The Gospel and the Leviticus Shaped Life

I was told that it might be helpful for me to place some of my sermon points from yesterday up on the blog today.

We have been speaking for the past few weeks on a covenant shaped life of worship and ethics from the book of Leviticus.  From our consideration several points have emerged clearly for us.

1.    Worship and ethics are inextricably tied to together.  The biblical text knows no worshipper who is not shaped by covenant ethics and no ethicist that is not shaped by and driven to God centered worship.

2.    Repentance is a necessary core element of authentic worship.  It makes worship, atonement, reconciliation, and community possible.  It acknowledges the sinfulness of the worshipper and the holiness of God.

3.    Concerning worship, God must be seen and responded to as holy, that is, wholly other than anything else we know. The more we perceive God to be like us the more we will drive recklessly toward an idolatry that will make much of us while leaving us in our sin.

4.    Concerning worship, we must see ourselves as profoundly sinful at our core yet defined by God’s actions of deliverance and dwelling as the people of God, who live to make much of His great name among the nations - including our own.

5.    Embracing sin and impurity is a profoundly hostile act that determines loyalties to self and sin rather than to God.

6.    Concerning a covenant shaped ethic, our lifestyle and morals are peculiarly shaped by the reality of the living God in our midst.  We cannot and will not be coerced by our context.

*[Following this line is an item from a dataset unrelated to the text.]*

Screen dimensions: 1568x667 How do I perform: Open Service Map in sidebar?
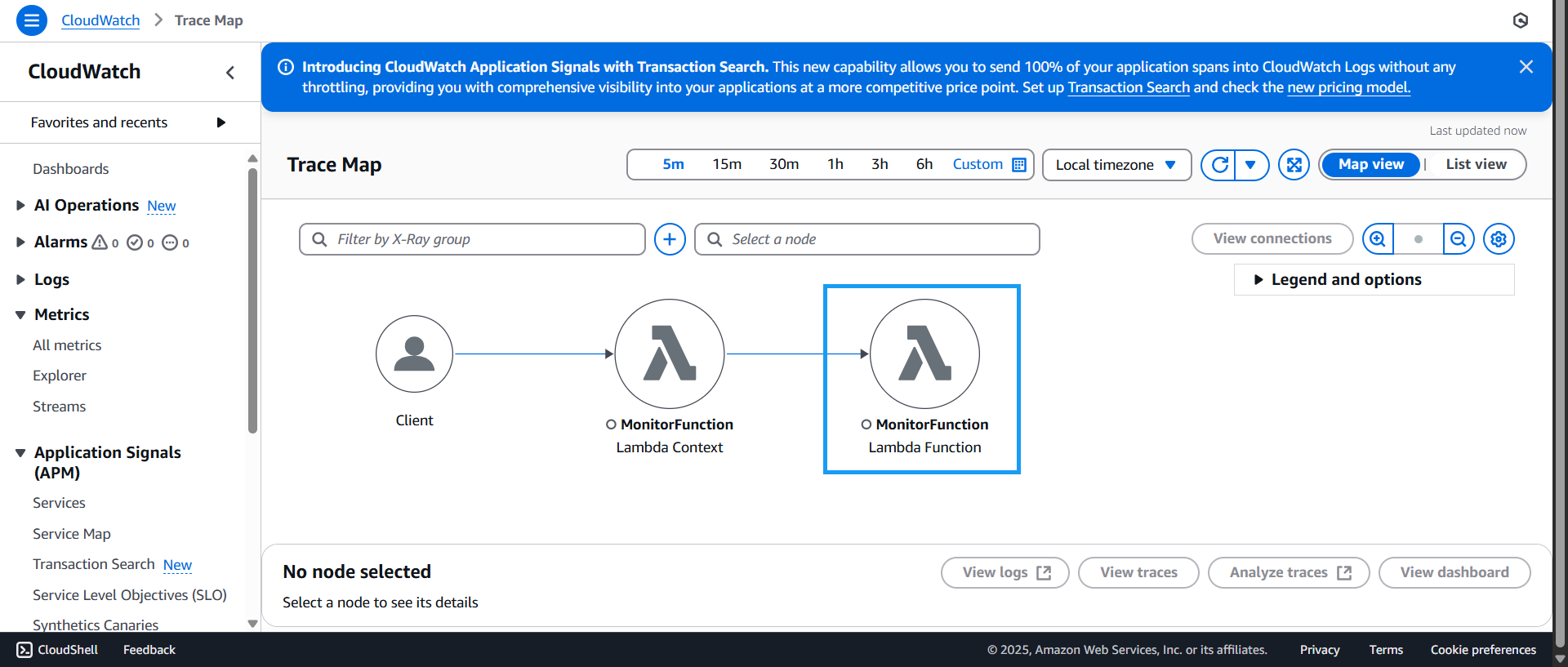(x=72, y=534)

7.    Our view of the world must be serious rather than trivial.  We must acknowledge the existence of our brothers and sisters who are the oppressed, the poor, the outcast, and engage them seriously.  Neglecting them or supporting those who a oppress them appears in more than one text to be high treason against them and the king of kings.

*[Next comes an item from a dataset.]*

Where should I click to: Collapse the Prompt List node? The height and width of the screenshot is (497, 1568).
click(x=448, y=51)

8.    We must engage the “stranger” and “alien” in our midst in such a way that we convince them of the greatness and goodness of the living God.

I concluded with the following remarks.

1.    We must speak/ preach/ sing the gospel to ourselves and one another constantly.  A wonderful preoccupation is to resolve to discover new ways that we might be able to do this.  Several points may be made on the necessity of this exercise.

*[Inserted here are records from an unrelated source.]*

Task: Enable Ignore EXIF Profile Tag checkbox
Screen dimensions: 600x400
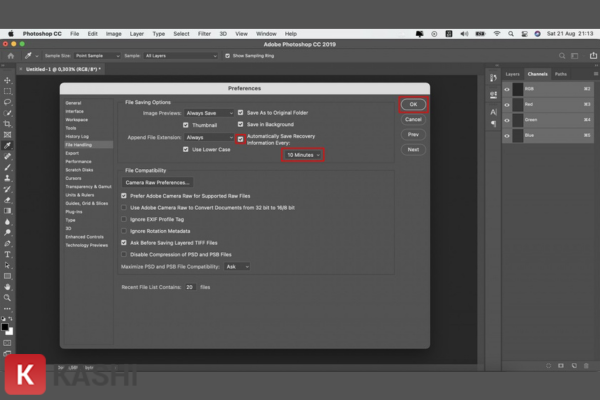Action: [124, 218]
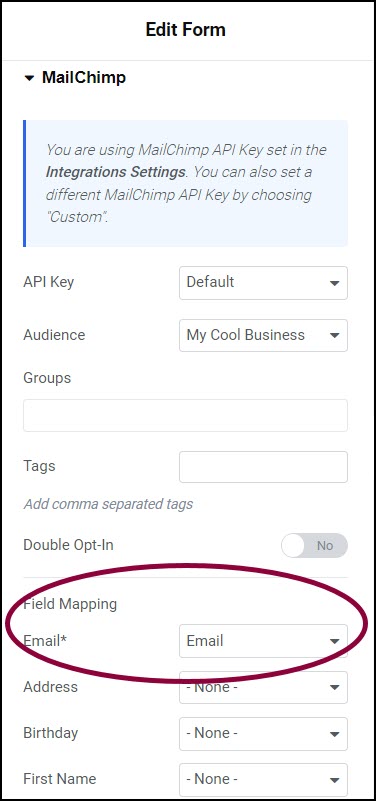Screen dimensions: 376x801
Task: Click the Edit Form panel header
Action: point(185,30)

a.    It will guard us from prostituting worship as some existential moment meant to communicate our great worth.

b.    It will provide mental, emotional, and spiritual muscle for keeping holiness and repentance at the core of our definition of worship.

c.    It will sufficiently humble us from believing that we have anything of which we may boast over another.

d.    We will not be able to view humanity as our context demands nor act toward them without a cross centered ethic of mercy, justice, righteousness, and wisdom.

e.    We will be able to grasp the place in which social justice work belongs once we can seamlessly articulate to ourselves what it is that has driven us to justice and what the goal is that we search for in the hearts and eyes of the landless among us – namely one more individual who finds freedom from sin and is morphed into a worshipper and lover of Jesus who operates subversively in this world with a holy ethic indicative of one whose final destination is not this world.

f.     It will provide genuine unity and thereby energize our own evangelistic efforts: the world will know that we are the followers of Jesus and that the Father sent him when we have love one for another.